Some books on the horizon....
Source: Booklist
Readers interested in books with a New Orleans twist might find these worth looking for. All reviews are excerpted from Booklsit:
Moving to Higher Ground: How Jazz Can Change Your Life by Wynton Marsalis and Geoffrey C. Ward: He [Marsalis] does several worthwhile things—defining swing, explaining the musical language of jazz, realizing the blues as the American apotheosis of a universal expressive mode, describing the sensations of learning to play and keeping on playing, and hailing a baker’s dozen of great jazz artists—with more feeling than most jazz critics. More, he explains the cutting remarks he spouted as a young turk that have haunted him since and winningly reformulates the naive old wish for jazz to be a force of world reconciliation. What a honey of a book.

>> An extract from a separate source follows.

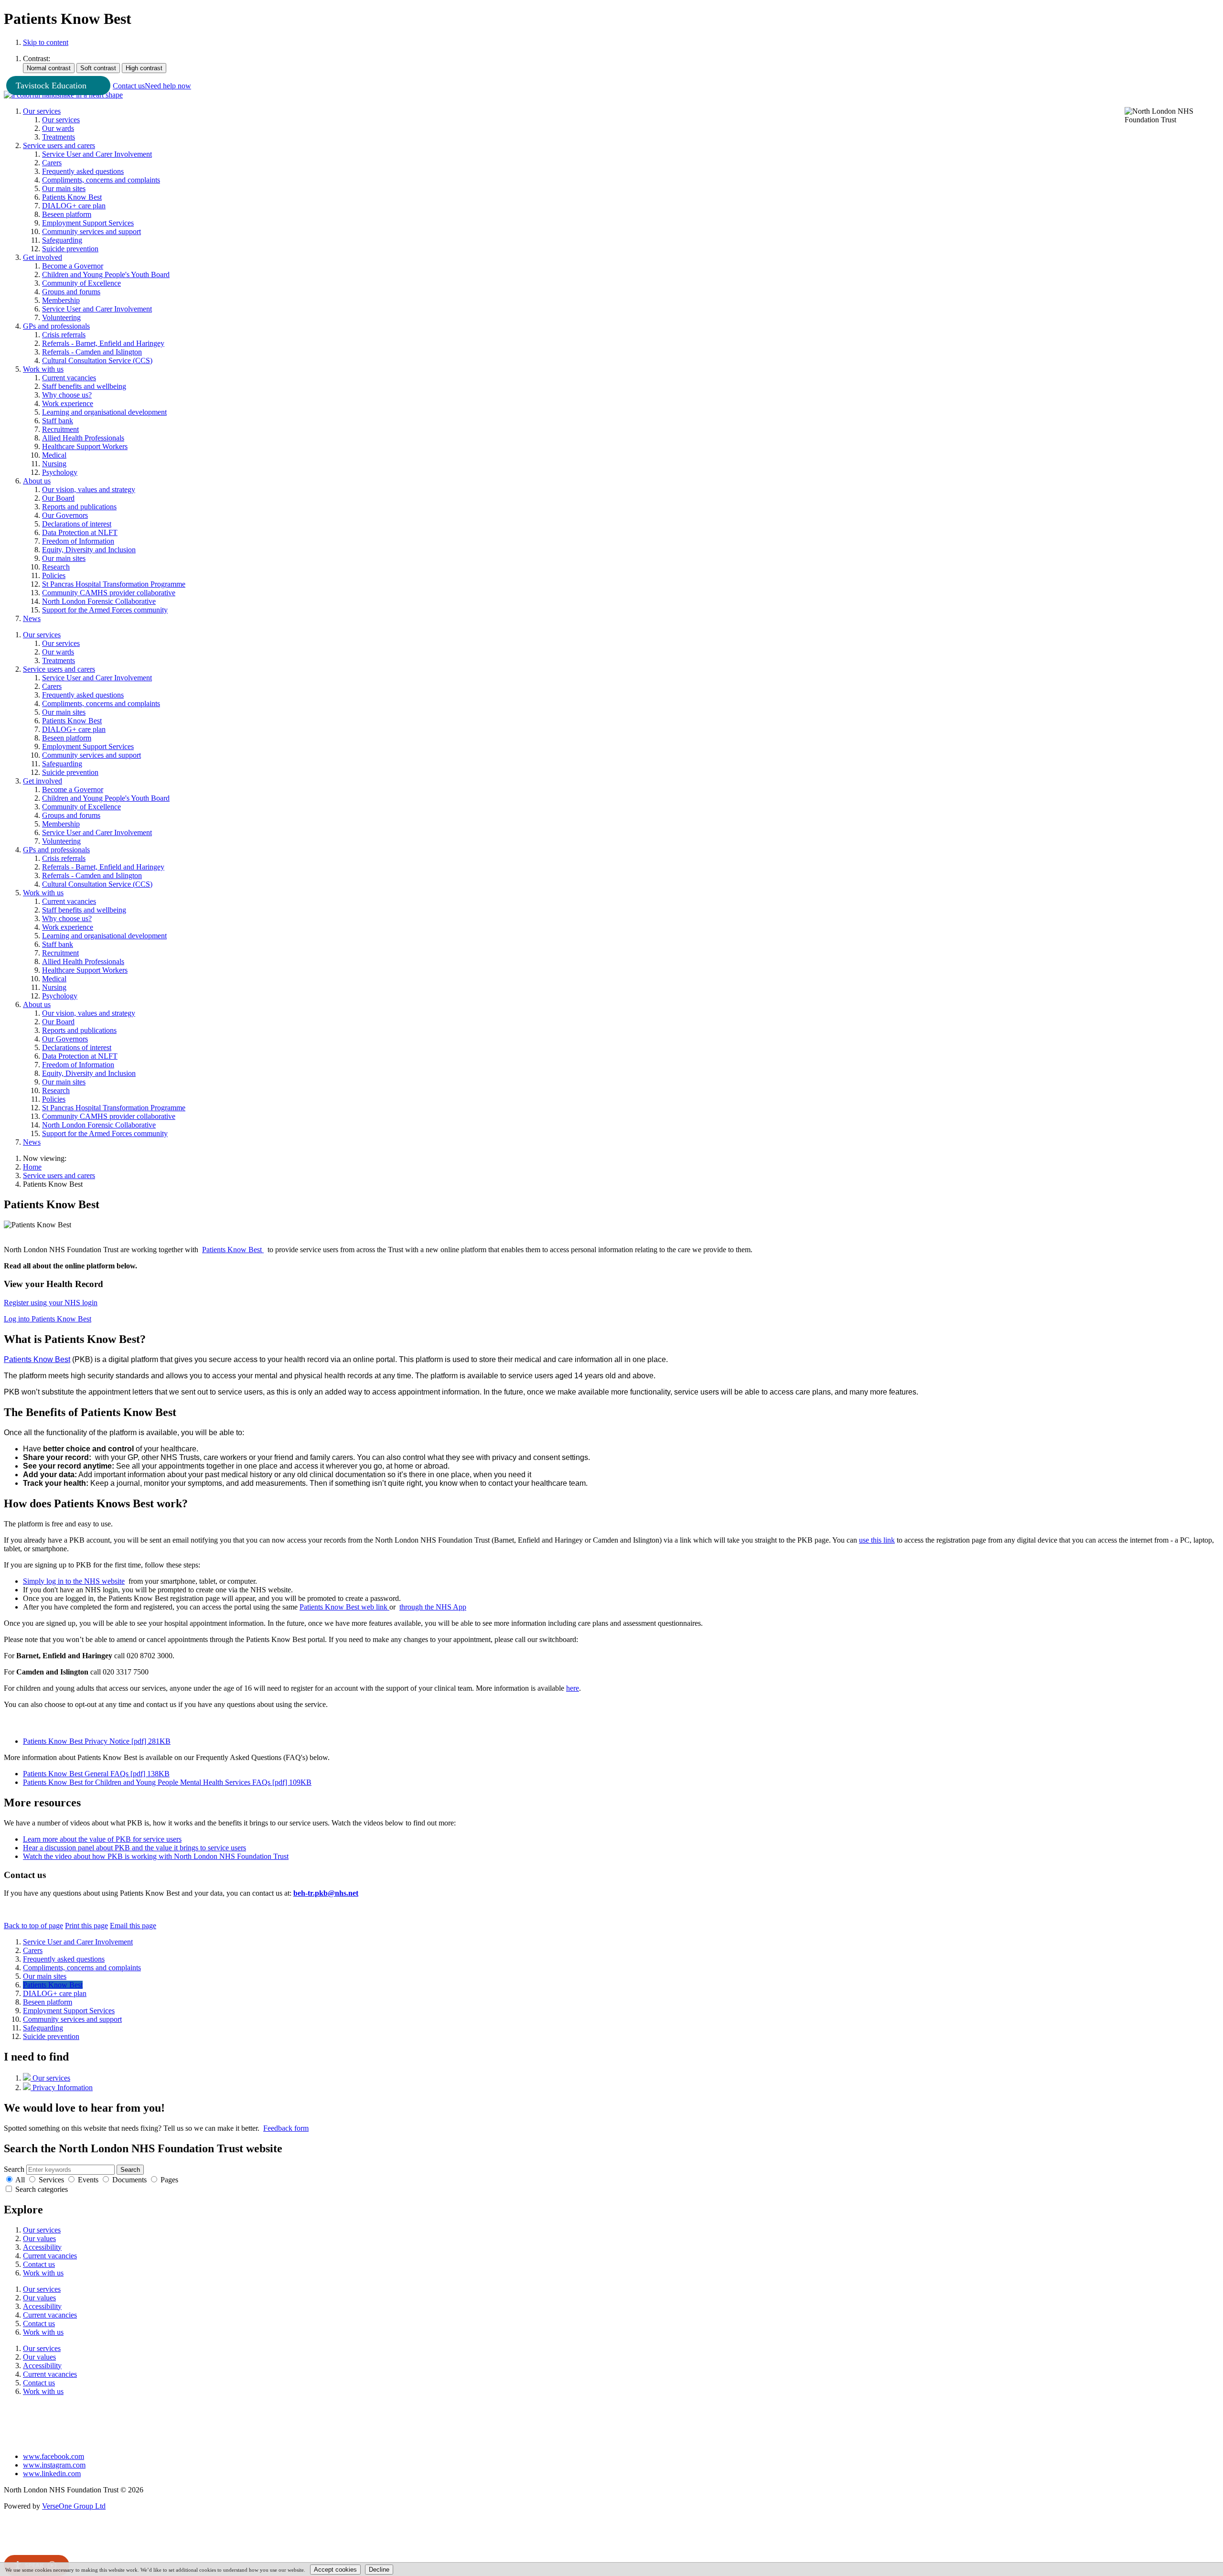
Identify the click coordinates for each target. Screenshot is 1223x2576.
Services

Not Just the Levees Broke: My Story during and after Hurricane Katrina by Phyllis Montana Leblanc: Leblanc recalls, in very human flashes of selfishness, not wanting her more altruistic husband to risk his life helping others. She, a more reluctant hero, plotted to punish political figures she held responsible, as she struggled along atop the levee, overcoming her own fears to help strangers and try not to judge those who took advantage. All the while, Leblanc wondered about the politics of the city and the nation that would allow such a tragedy.
City of Refuge by Tom Piazza: In the pre-storm chapters, the conflicts and dreams of Piazza’s characters, men and women of bedrock goodness, define home, revealing all that Katrina will disrupt and destroy. Then, in unforgettable scenes of biblical consequence, Piazza dramatizes more devastatingly than any journalistic account the hurricane’s shocking aftermath, aligning the failure to protect, rescue, and respect the people of the Lower Ninth with the sweeping brutality of war. By following his characters into the Katrina diaspora and back again, Piazza tells a towering tale of self, family, and place, a story as old and heartbreaking as humankind itself.
Note that Piazza's book is a novel - the first to come out on the storm and flood that followed.